Work to be completed ▸ Gather up every line from the entries below that uses the word "agent".
::: Given records :::
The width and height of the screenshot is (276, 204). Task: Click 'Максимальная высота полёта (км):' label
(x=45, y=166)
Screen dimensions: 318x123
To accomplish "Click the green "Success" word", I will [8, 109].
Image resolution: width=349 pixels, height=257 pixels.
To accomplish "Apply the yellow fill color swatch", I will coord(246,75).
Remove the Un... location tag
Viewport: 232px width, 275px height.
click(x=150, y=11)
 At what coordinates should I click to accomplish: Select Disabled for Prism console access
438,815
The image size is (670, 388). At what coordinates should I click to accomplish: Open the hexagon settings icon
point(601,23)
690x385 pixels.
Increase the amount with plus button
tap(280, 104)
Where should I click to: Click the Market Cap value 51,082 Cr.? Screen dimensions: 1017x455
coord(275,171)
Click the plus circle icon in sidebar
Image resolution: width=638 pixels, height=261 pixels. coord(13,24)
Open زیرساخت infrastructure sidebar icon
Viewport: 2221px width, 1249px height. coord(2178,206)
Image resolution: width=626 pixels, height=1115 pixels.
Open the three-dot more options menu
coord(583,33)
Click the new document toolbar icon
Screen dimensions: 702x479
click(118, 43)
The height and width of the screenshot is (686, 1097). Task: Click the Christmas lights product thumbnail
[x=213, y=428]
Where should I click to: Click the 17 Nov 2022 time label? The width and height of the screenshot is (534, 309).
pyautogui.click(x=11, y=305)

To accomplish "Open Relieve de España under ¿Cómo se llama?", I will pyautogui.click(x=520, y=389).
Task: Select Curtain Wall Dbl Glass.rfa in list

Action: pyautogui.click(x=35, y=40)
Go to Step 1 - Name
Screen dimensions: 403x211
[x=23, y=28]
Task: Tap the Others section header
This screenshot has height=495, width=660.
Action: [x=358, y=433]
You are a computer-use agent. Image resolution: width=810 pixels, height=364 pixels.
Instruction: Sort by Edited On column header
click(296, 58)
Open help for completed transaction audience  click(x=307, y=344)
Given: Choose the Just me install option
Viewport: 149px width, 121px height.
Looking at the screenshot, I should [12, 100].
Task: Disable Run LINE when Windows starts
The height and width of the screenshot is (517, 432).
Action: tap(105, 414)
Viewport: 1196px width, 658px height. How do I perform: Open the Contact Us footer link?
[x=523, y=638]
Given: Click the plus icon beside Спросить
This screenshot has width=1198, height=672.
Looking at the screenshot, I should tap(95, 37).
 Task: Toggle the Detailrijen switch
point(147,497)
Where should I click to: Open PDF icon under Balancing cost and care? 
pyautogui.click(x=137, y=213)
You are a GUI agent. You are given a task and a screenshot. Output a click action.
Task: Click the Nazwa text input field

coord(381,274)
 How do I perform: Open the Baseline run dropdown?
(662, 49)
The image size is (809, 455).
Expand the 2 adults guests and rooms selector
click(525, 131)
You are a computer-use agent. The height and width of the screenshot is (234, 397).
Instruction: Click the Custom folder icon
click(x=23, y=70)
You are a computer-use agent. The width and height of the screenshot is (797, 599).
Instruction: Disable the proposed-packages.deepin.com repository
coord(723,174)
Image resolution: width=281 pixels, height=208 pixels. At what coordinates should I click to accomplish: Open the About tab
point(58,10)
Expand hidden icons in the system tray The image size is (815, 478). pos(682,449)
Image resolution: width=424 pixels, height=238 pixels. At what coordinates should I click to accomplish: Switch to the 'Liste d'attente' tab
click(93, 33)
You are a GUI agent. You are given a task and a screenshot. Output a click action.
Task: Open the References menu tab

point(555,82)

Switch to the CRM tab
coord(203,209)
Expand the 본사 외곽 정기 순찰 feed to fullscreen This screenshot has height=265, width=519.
:::
Answer section ▸
You are a computer-use agent. Image resolution: width=810 pixels, height=364 pixels.
You are a GUI agent. You are given a task and a screenshot. Output a click action.
You are a computer-use agent. The height and width of the screenshot is (234, 397).
You are a computer-use agent. The width and height of the screenshot is (797, 599).
You are a GUI agent. You are given a task and a screenshot. Output a click action.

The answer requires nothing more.